• [YOUR TASK]
Replace "terminal window" with "app window" in the data lines from the one containing "The height and" through the one containing "point(591,907)", and write those lines out with nothing else changed. Leave the pictures out.

• [Click-target data]
- - - - - - -

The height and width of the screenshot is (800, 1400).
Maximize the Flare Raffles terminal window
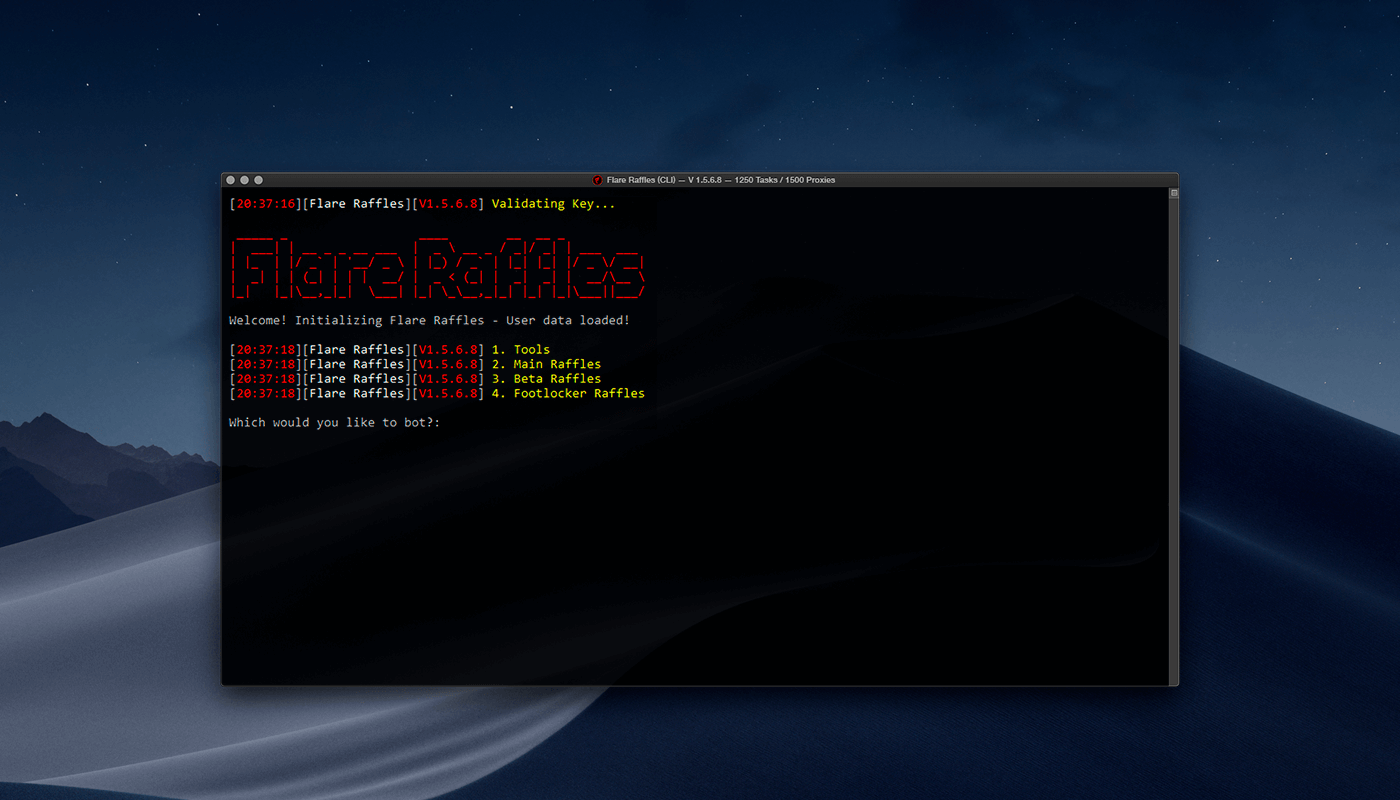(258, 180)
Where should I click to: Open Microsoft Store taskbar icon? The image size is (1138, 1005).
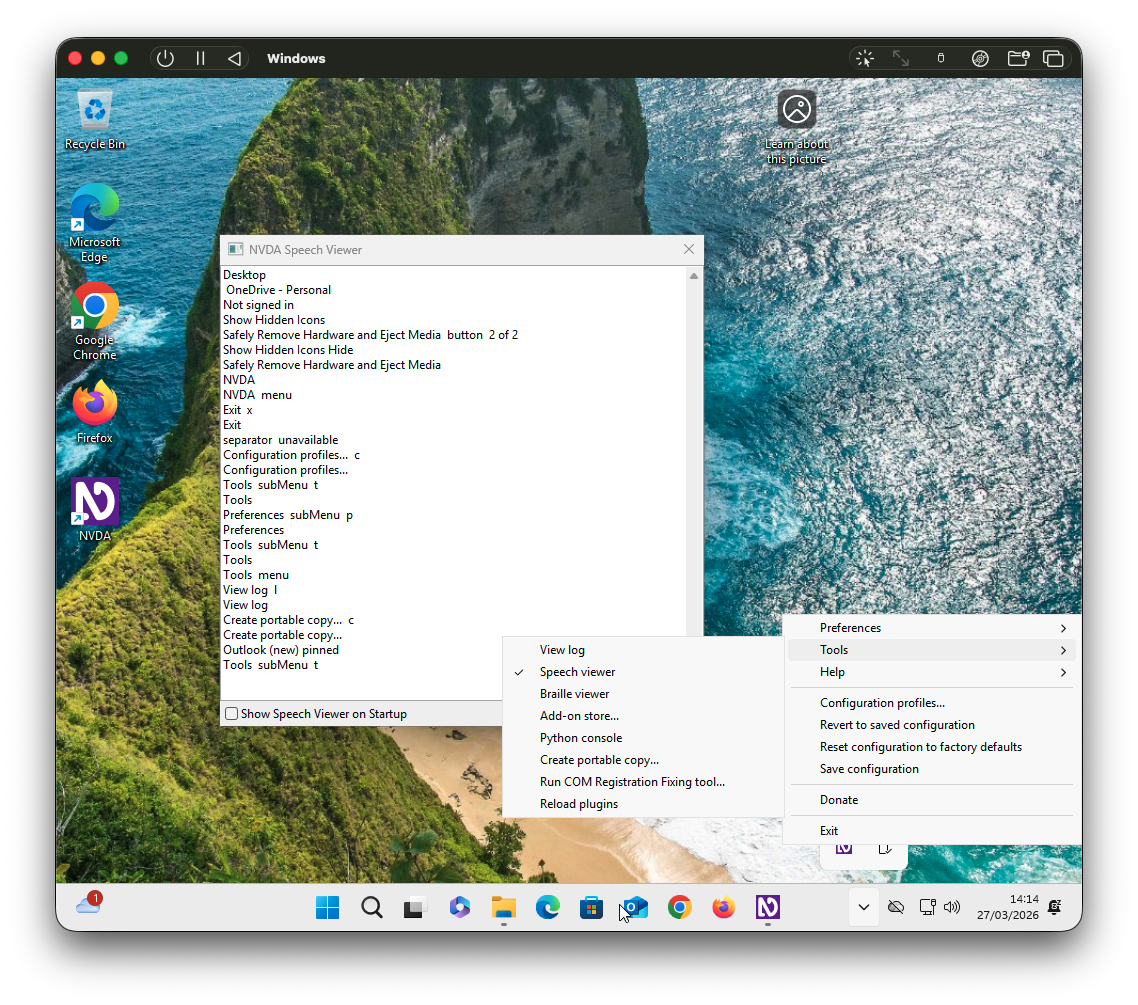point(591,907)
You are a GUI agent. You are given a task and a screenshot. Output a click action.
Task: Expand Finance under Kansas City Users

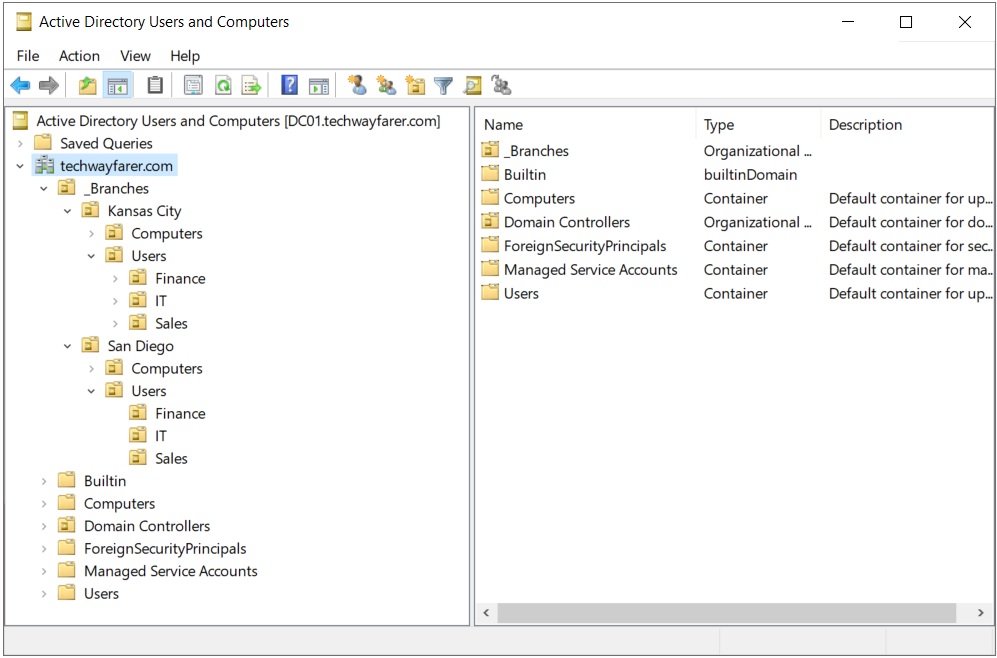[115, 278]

- - - - - - -

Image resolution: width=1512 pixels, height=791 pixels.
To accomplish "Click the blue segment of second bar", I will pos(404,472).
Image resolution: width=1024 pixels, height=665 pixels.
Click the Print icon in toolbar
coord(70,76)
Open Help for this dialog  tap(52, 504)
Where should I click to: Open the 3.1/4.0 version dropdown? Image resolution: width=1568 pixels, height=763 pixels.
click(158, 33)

- - - - - - -

• [RESPONSE TO THIS EXERCISE]
The height and width of the screenshot is (800, 1400).
Maximize the Flare Raffles app window
(258, 180)
Where should I click to: Open Microsoft Store taskbar icon? The image size is (1138, 1005).
point(591,907)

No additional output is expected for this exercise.